Malgré son caractère réservée, Sheinbaum a été très engagée dans la lutte étudiante contre un projet de privatisation de l’Université nationale autonome du Mexique (UNAM) en 1986, se rappelle Guillermo Robles, son collègue en master.
Activiste, mère de famille à 26 ans, la jeune femme obtient un doctorat en ingénierie environnementale, après un séjour à l’université de Californie avec son premier mari, Carlos Imaz, et les deux enfants du couple.
« Ils étaient les typiques mexicains de gauche qui critiquaient les Etats-Unis », ironise l’ex-ministre mexicain des Affaires étrangères Jorge Castañeda, qui les a connus à l’époque.
En 2000, Sheinbaum est nommé adjointe à l’Environnement par Lopez Obrador élu maire de Mexico, avec à l’agenda plusieurs projets pour réduire la pollution (couloirs de bus, pistes cyclables).
Des tragédies dans la capitale
La « doctora » est retournée à la recherche après la première défaite d' »AMLO » à la présidentielle de 2006.
La Mexicaine fut membre d’un panel du Groupe d’experts intergouvernemental sur l’évolution du climat (GIEC), prix Nobel de la paix en 2007.

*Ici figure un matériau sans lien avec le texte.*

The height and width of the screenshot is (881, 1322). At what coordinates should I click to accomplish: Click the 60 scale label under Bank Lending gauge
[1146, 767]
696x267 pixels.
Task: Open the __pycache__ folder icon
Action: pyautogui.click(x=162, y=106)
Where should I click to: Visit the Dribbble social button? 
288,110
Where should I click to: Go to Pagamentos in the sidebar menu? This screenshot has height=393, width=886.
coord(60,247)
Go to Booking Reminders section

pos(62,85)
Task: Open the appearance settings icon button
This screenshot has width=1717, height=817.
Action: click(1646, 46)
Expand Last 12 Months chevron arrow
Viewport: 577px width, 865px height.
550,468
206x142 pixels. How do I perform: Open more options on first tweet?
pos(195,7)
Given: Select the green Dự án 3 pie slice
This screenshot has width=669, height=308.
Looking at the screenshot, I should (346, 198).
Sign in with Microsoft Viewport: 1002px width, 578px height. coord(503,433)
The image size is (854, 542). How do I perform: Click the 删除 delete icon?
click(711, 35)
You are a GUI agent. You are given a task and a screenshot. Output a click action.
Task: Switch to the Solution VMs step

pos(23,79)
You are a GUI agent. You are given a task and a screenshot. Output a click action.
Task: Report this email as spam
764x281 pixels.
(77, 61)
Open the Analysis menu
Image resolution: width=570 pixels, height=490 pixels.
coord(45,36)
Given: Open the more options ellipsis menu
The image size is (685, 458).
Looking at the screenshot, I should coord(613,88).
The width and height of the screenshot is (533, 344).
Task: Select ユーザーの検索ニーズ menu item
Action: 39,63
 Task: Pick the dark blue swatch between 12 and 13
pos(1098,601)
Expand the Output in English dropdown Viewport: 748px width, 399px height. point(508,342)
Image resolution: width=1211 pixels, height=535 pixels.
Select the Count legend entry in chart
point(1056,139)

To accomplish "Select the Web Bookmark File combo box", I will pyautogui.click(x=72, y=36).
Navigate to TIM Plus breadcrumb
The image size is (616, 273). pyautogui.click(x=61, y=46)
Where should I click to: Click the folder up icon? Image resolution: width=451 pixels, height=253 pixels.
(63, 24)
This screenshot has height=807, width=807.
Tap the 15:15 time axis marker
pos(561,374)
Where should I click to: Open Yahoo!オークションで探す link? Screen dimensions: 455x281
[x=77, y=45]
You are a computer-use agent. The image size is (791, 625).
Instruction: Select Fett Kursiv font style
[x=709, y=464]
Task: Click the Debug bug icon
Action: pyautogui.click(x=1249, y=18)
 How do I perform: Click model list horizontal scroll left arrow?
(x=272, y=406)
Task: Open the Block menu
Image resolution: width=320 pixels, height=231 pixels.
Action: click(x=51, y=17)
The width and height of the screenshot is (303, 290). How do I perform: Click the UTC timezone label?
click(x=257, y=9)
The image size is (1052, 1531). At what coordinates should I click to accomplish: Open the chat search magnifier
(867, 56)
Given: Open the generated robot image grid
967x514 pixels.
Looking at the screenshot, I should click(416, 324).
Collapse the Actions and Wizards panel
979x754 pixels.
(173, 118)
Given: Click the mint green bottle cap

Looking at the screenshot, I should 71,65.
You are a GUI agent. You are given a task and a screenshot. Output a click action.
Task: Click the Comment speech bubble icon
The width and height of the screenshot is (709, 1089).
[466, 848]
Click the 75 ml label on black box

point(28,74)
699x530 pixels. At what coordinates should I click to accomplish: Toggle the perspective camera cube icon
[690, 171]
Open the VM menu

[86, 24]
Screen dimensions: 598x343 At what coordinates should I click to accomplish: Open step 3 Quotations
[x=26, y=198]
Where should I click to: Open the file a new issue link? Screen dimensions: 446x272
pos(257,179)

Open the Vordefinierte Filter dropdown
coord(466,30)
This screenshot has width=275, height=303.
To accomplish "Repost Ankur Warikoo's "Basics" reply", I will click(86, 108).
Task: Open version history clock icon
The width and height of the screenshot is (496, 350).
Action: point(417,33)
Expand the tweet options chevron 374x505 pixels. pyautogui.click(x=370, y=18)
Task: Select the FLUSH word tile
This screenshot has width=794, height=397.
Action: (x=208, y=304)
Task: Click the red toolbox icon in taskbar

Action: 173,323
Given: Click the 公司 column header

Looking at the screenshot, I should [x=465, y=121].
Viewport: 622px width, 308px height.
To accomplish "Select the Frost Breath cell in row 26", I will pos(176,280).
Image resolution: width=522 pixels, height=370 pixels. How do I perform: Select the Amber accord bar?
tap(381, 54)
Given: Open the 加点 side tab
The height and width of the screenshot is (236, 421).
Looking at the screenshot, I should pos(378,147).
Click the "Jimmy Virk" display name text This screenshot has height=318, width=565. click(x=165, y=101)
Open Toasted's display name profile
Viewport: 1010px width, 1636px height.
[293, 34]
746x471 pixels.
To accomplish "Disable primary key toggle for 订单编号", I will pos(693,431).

Elle revient en politique en 2015, à la tête d’un district de Mexico endeuillé par l’effondrement d’un collège lors du séisme de septembre 2017 (26 morts dont 19 enfants).
Attaquée, Mme Sheinbaum a présenté des « excuses » aux familles en février 2023, en dénonçant « la négligence et la corruption » des autorités et des responsables de la construction.
L’éternelle bonne élève a été élue première femme maire de la capitale en 2018, quand Lopez Obrador parvint à la présidence de la République à sa troisième tentative.
Pendant la pandémie, Sheinbaum agit en scientifique autant qu’en politique. « Elle a porté des masques, même en présence de Lopez Obrador » qui se moquait de cette mesure préventive, rappelle Zepeda Patterson.
Mexico a néanmoins enregistré un nombre important de victimes.
A la tête de la capitale, Sheinbaum a surmonté une autre tragédie : l’effondrement d’un pont aérien de la ligne 12 au passage d’une rame de métro en mai 2021 (26 morts).
La maire de la capitale a négocié des indemnisations avec l’entreprise à l’origine de l’ouvrage, propriété du milliardaire Carlos Slim. « Gouverner c’est prendre des décisions (…) et assumer les pressions qu’elles peuvent générer », argumente la présidente dans un documentaire.
Divorcée de son premier mari, la présidente s’est remariée en 2023 avec Jesús Maria Tarriba, un ex-amour de jeunesse.